All the lads here, 70, 80, 90 years old, tap their feet and sip their beers and nod knowingly at the universal theme about the one that got away, the one that left, the one they didn’t want but should have. The performer, Yank Jeff Werner, based his life on the learning of American Folk Songs from Appalachia, the Deep South, Coastal Carolina, and everywhere else where the dirges and forgotten and marginalized of society clashed headlong into emergency rations of banjos and fiddles and guitars. He brings out the little dancing man, the likes of which I had never seen but on the dusty shelves on Cracker Barrel General Stores. You know, the little wooden figurine with moveable parts attached to a stick; you bounce a platform while holding the stick, and the little man does the moon walk or break dances, much to the delight of the roomful of old folk singers in which I now sat.

Werner would recite the refrain of each song as he began, sometimes several lines long, and by the second stanza, the whole crowd was singing along, even the unfamiliar tunes mastered easily by the life-long folk singers.

Traditional folk singers and musicians in Scotland follow a thousand years of history and passion and struggle and pride. They are raised with it; it becomes a part of what it means to be Scottish (or Irish, or Welsh, or Appalachian…). Performing for them means provisioning for a high level of audience participation. Folk singing for them is about life and is a social activity. For modern, American folk singers, young hippies of the hobo-nouveau generation—travel without the adventure, music without the passion—“folk” songs (few of them traditional) are about looking cool and impressing the chics. Scottish folk involves an intimate knowledge of the music, a deep, satisfying relationship with tunes and rhythms and lore. New American “folk” involves knowing three notes on a guitar and plucking at them until some semblance of a melody comes out. Where did traditional American folk singer go? Where’s the talent, the heartache, the love and resilience and sorrow?

“I never had the yen to write songs,” Werner says, wiping his forehead with an old kerchief. “Never wanted to be creative enough.” Instead, he has taken on the monumental task of collecting of preserving songs, a historian, of sorts (an ethnomusicologist??). A talented musician with no taste for imagination, but a taste for the past, Werner played everything from guitar to banjo to accordion (a perennial favorite of mine) to the bones and spoons. He also pulled off a mean a cappella in the true style of traditional folk music. Not to mention one helluva Dancing Man.
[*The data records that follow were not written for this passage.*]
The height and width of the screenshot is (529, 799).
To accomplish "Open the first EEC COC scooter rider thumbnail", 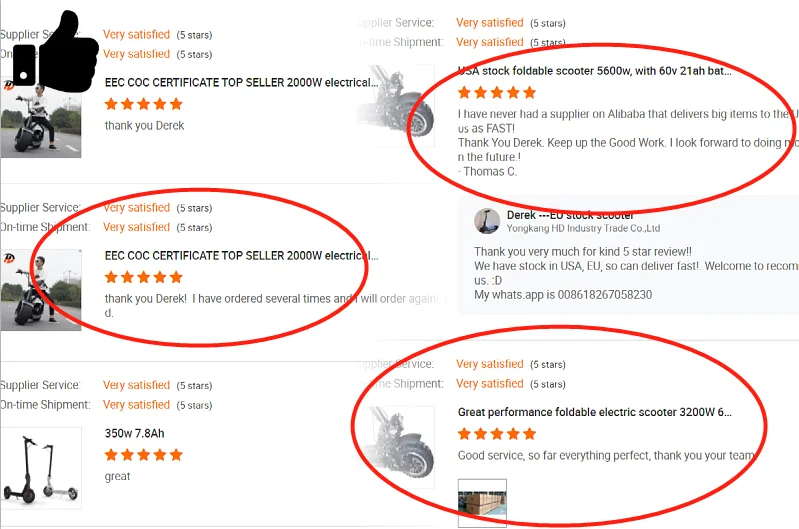I will coord(41,118).
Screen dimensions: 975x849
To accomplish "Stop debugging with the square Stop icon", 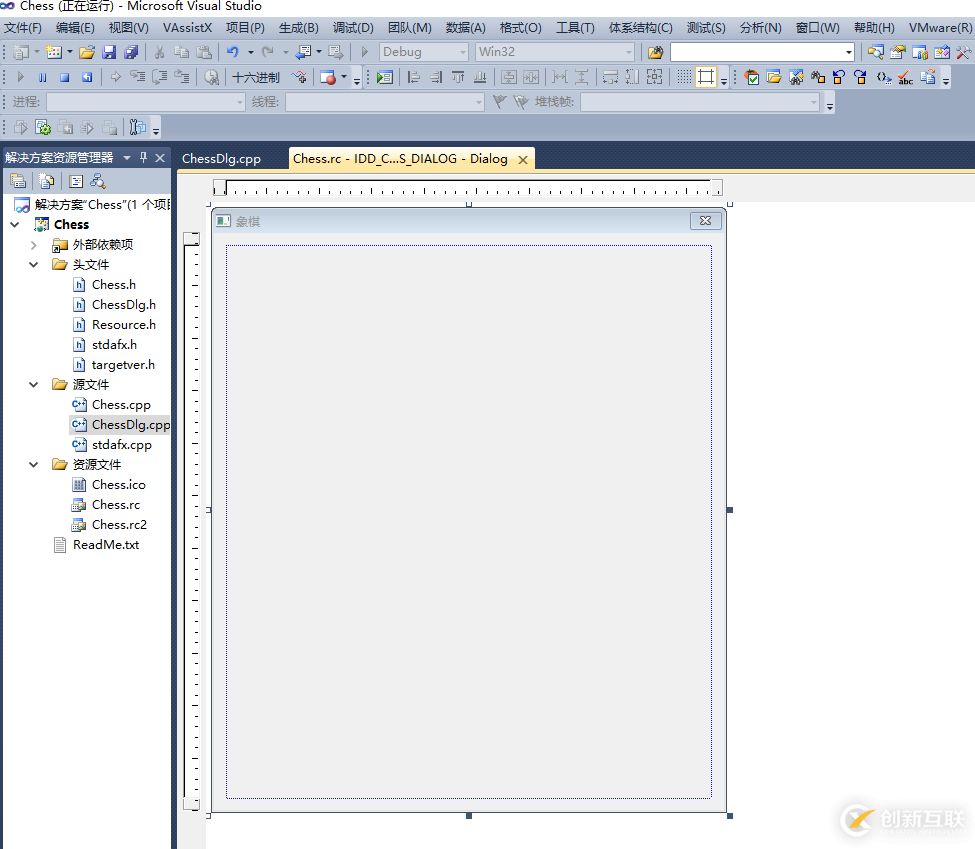I will tap(64, 77).
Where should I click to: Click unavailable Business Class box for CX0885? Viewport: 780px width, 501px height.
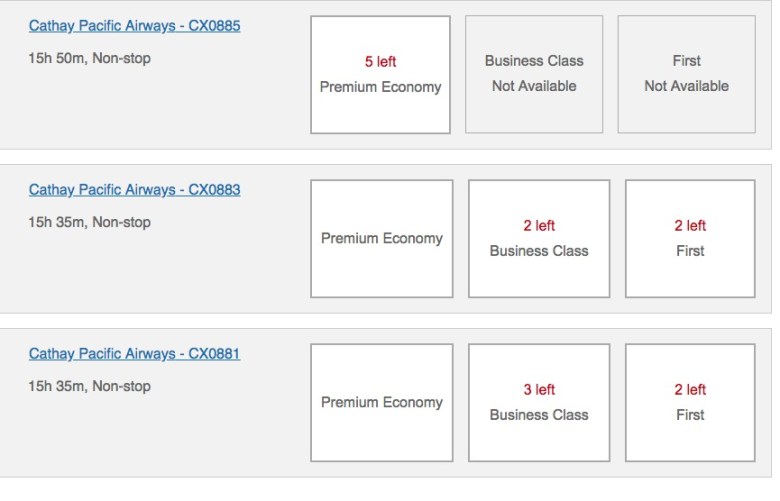(534, 75)
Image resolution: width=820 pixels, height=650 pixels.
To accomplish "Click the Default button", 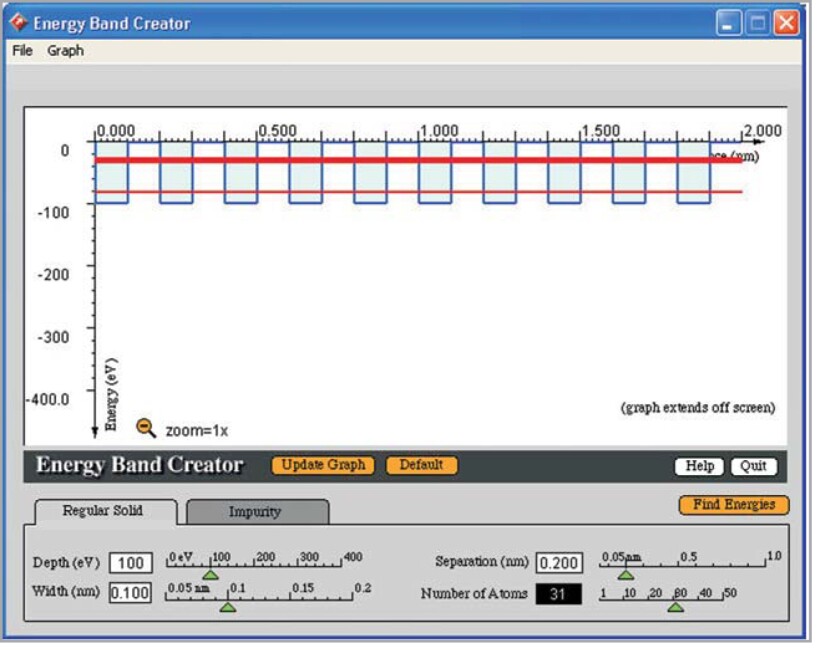I will (421, 466).
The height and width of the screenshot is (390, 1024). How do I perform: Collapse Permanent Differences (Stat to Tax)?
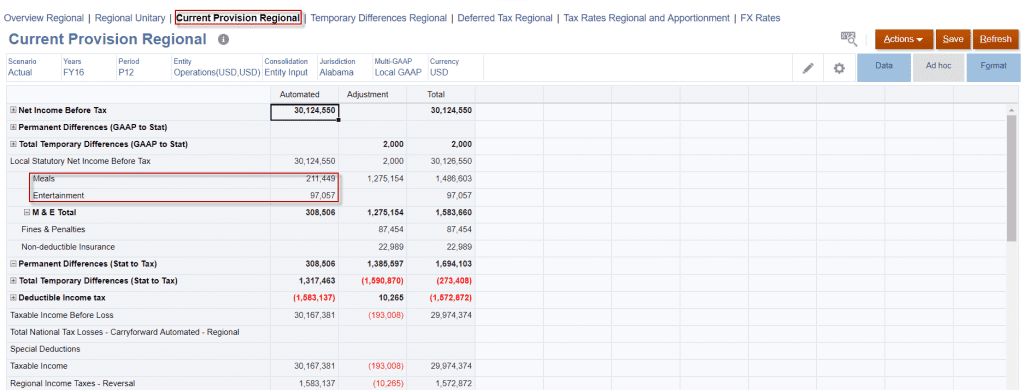point(14,264)
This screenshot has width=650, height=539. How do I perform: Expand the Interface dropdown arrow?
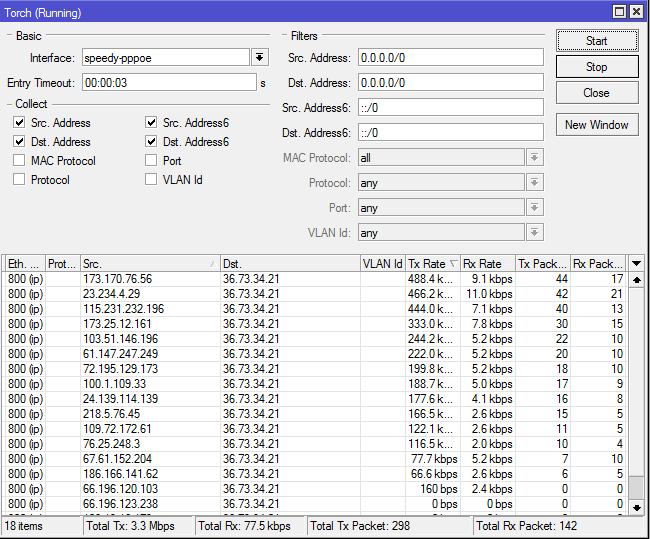click(x=260, y=58)
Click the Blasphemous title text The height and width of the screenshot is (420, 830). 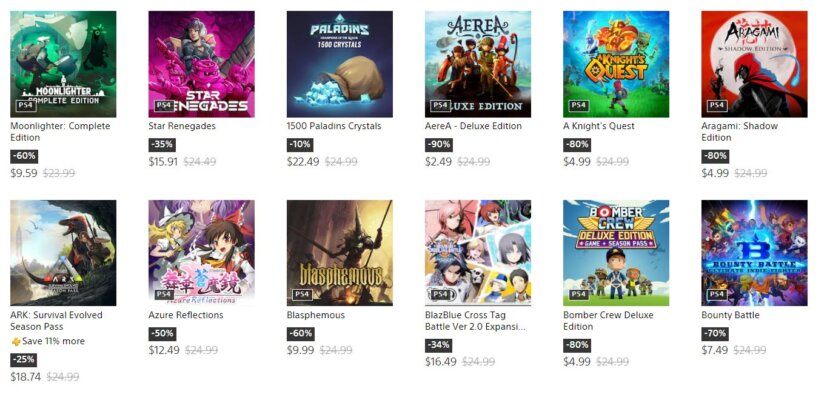tap(316, 315)
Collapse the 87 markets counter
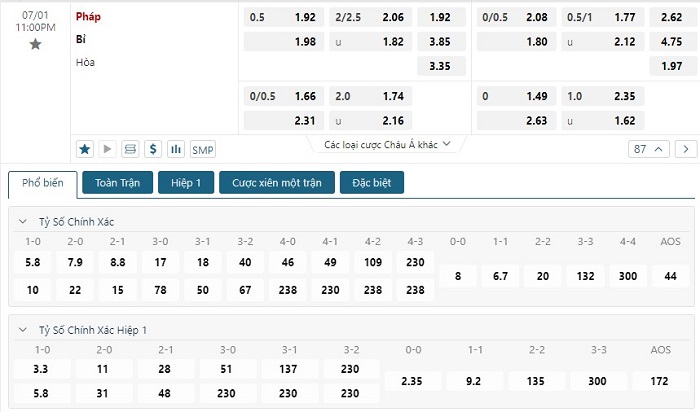 649,149
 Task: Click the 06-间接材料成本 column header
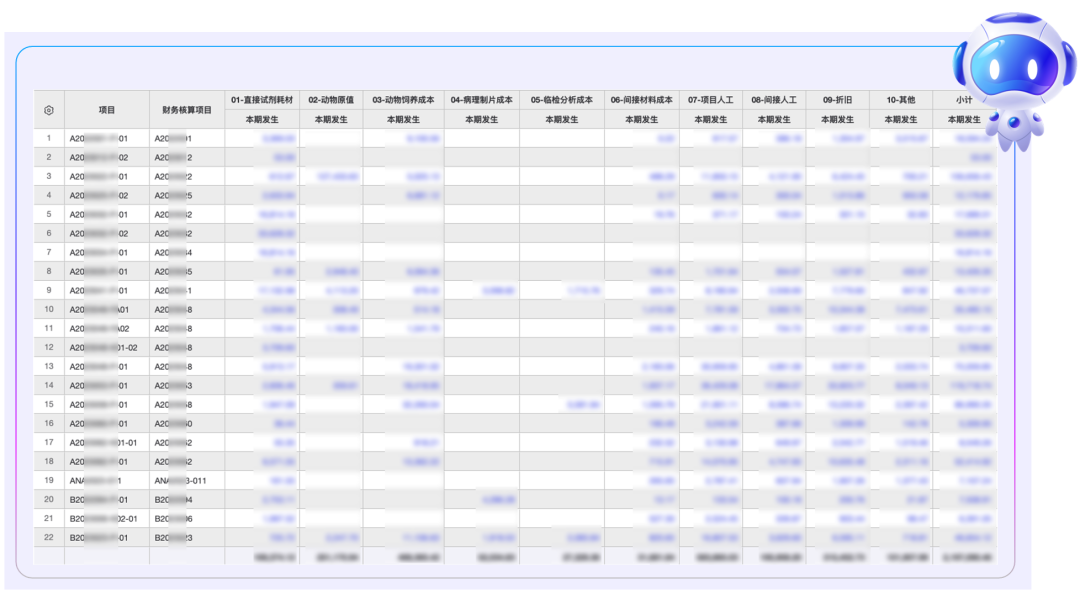coord(641,100)

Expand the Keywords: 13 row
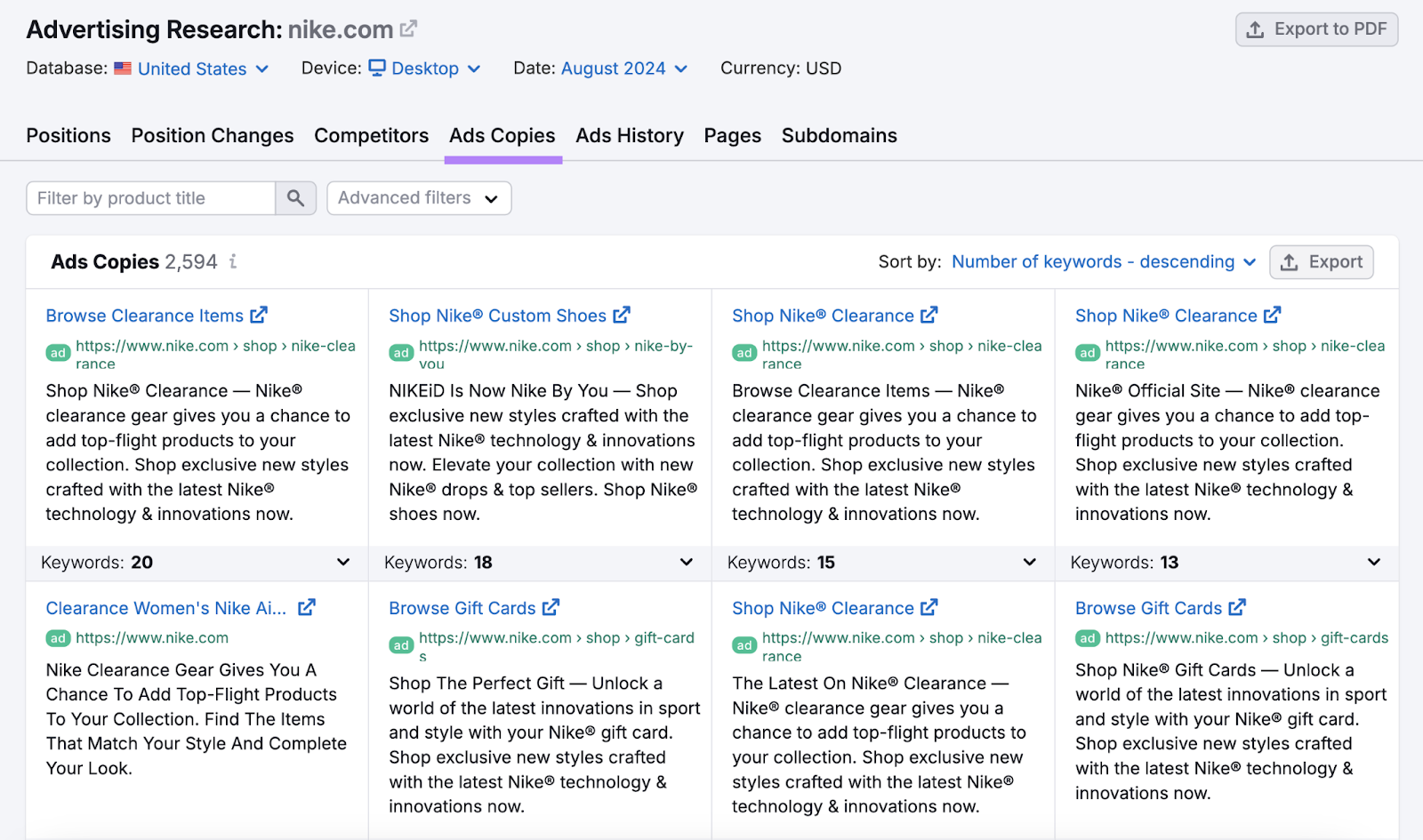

At the break, Bob, my 90-year-old folky friend, was invited up to sing some hymns of his own. He addled up, slowly and steadily (I know men 20 years younger who can’t move half as well), with the world’s widest, little-boy grin on his grizzled face, he was even able to recall songs he wrote himself—in the Scottish, fisherman’s ditty style, I couldn’t tell the difference between old and new—years ago, all delivered in the simple, practiced timbre of his fisherman’s voice and Highland brogue. It was nostalgic, antique, almost eerie.

As Werner ascended the stage again, paying due homage to the living history found in Bob’s words, he provided the standard, “It’s great to be here” spiel and was reminded appropriately of a strategically-placed anecdote (folk singers are, first and foremost, storytellers). A couple of years ago, he went on stage in Indonesia and said, “Thanks guys, I’m just tickled to death to be here.” Well, he should have known better than to use cutesy American colloquialisms, as he admitted woefully. Even through a translator, “I scratch myself until I die” doesn’t quite have the same ring to it.